Output every entry exactly as given.

######

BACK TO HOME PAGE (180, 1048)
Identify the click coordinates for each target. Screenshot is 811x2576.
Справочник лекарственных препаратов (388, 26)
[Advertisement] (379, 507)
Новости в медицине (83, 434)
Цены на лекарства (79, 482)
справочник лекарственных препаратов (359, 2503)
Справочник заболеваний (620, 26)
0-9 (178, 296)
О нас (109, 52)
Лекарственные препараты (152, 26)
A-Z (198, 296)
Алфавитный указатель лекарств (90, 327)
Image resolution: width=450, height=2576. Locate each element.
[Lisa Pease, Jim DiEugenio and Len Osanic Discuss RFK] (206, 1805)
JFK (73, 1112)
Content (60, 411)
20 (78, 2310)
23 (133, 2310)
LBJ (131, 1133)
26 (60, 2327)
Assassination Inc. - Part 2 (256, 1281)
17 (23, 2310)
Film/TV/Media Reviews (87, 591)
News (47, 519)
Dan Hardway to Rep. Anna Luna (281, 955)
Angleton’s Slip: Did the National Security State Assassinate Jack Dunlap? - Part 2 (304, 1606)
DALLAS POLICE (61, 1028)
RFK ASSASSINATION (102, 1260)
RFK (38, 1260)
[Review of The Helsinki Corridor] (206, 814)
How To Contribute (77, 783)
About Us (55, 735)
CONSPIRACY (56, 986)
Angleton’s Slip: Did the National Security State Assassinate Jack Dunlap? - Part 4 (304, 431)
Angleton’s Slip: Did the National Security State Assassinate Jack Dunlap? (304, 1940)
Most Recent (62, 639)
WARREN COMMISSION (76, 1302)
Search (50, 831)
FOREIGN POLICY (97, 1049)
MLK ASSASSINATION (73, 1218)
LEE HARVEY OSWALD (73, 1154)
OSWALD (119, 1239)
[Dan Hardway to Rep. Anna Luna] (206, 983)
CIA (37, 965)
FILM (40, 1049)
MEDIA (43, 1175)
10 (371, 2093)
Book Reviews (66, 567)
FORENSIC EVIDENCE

######

Task result
BACK TO HOME PAGE (180, 1048)
Identify the click coordinates for each target. Screenshot is 811x2576.
Справочник лекарственных препаратов (388, 26)
[Advertisement] (379, 507)
Новости в медицине (83, 434)
Цены на лекарства (79, 482)
справочник лекарственных препаратов (359, 2503)
Справочник заболеваний (620, 26)
0-9 (178, 296)
О нас (109, 52)
Лекарственные препараты (152, 26)
A-Z (198, 296)
Алфавитный указатель лекарств (90, 327)
Image resolution: width=450, height=2576. Locate each element.
[Lisa Pease, Jim DiEugenio and Len Osanic Discuss RFK] (206, 1805)
JFK (73, 1112)
Content (60, 411)
20 (78, 2310)
23 (133, 2310)
LBJ (131, 1133)
26 (60, 2327)
Assassination Inc. - Part 2 (256, 1281)
17 (23, 2310)
Film/TV/Media Reviews (87, 591)
News (47, 519)
Dan Hardway to Rep. Anna Luna (281, 955)
Angleton’s Slip: Did the National Security State Assassinate Jack Dunlap? - Part 2 (304, 1606)
DALLAS POLICE (61, 1028)
RFK ASSASSINATION (102, 1260)
RFK (38, 1260)
[Review of The Helsinki Corridor] (206, 814)
How To Contribute (77, 783)
About Us (55, 735)
CONSPIRACY (56, 986)
Angleton’s Slip: Did the National Security State Assassinate Jack Dunlap? - Part 4 (304, 431)
Angleton’s Slip: Did the National Security State Assassinate Jack Dunlap? (304, 1940)
Most Recent (62, 639)
WARREN COMMISSION (76, 1302)
Search (50, 831)
FOREIGN POLICY (97, 1049)
MLK ASSASSINATION (73, 1218)
LEE HARVEY OSWALD (73, 1154)
OSWALD (119, 1239)
[Dan Hardway to Rep. Anna Luna] (206, 983)
CIA (37, 965)
FILM (40, 1049)
MEDIA (43, 1175)
10 (371, 2093)
Book Reviews (66, 567)
FORENSIC EVIDENCE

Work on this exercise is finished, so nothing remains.